"La partitocrazia, con l’intento di spianare la strada all’ accordo coloniale evitandogli lo scoglio della doppia maggioranza, vuole rimuovere gli ostacoli democratici”
di Lorenzo Quadri *
Come noto, la Commissione di politica estera del Consiglio nazionale ritiene (a maggioranza) che l’ accordo quadro istituzionale “2.0” non debba sottostare al referendum obbligatorio, ma solo a quello facoltativo. Non si tratta di lana caprina politichese. Referendum facoltativo significa che, per far votare i cittadini, qualcuno deve raccogliere 50mila firme in 100 giorni. Inoltre, a determinare l’esito del voto è solo la maggioranza del popolo. Il referendum obbligatorio implica invece che la votazione venga indetta d’ufficio e che necessiti della doppia maggioranza: popolo e Cantoni.
La partitocrazia ha dunque dimostrato di avere paura delle nostre regole democratiche. Coda di paglia? Intendiamoci: è scontato che alle urne si andrà anche con il referendum facoltativo. Che verrà ovviamente lanciato ed altrettanto ovviamente riuscirà. Tuttavia, come indicato sopra, senza referendum obbligatorio cade il requisito della maggioranza dei Cantoni.

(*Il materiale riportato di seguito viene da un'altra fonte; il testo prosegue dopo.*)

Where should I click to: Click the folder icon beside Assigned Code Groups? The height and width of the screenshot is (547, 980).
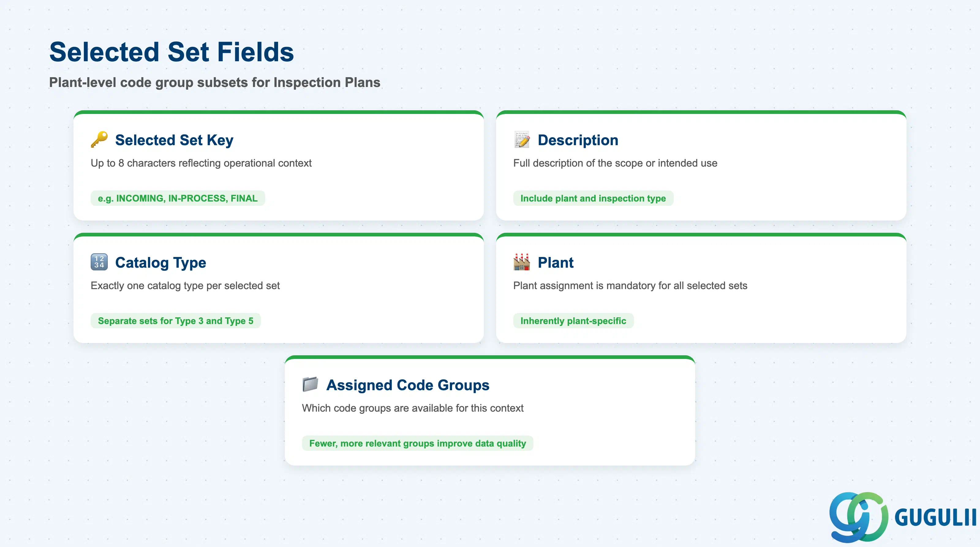tap(310, 385)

Di conseguenza, le regioni periferiche vengono penalizzate, mentre le grandi città rossoverdi – ed euroturbo! – sono favorite; le funeste conseguenze di tale situazione sono facili da immaginare. Ma il nostro sistema democratico prevede un meccanismo di riequilibrio del peso politico tra Cantoni grandi e piccoli. A tale scopo nel Consiglio degli Stati ogni Cantone ha due rappresentanti, indipendentemente dal numero di abitanti. Anche ad una votazione fondamentale per il futuro della nazione, come il trattato di sottomissione all’UE, deve applicarsi questo meccanismo.
Del resto, per l’adesione della Svizzera allo SEE venne indetto il referendum obbligatorio. Ma la partitocrazia, con l’intento di spianare la strada all’ accordo coloniale evitandogli lo scoglio della doppia maggioranza, vuole “rimuovere gli ostacoli democratici”. Sicché argomenta goffamente il proprio njet al referendum obbligatorio nascondendosi dietro perizie giuridiche prodotte dal Dipartimento federale di giustizia targato PS (partito che addirittura vuole l’adesione all’UE).
Ma è noto a tutti che, per un avvocato che afferma una cosa, se ne trovano due pronti a sostenere l’esatto contrario. Nei mesi scorsi, esprimendosi sulla NZZ, Andreas Glaser, professore di diritto pubblico all’Università di Zurigo, ha dichiarato che, in considerazione delle sue “pesanti ripercussioni sulla nostra struttura statale” l’accordo con l’UE “deve sottostare al referendum obbligatorio”.
Di sicuro un professore universitario ha maggiore competenza ed autorevolezza dei funzionari del Dipartimento Jans. Ma soprattutto: qui non si tratta di cavillare, bensì di decidere sul futuro della Svizzera. Occorre quindi compiere una scelta politica, ed assumersene le responsabilità. Nascondersi dietro perizie giuridiche non solo è vile: equivale al rifiuto di svolgere il lavoro per cui un deputato è stato eletto.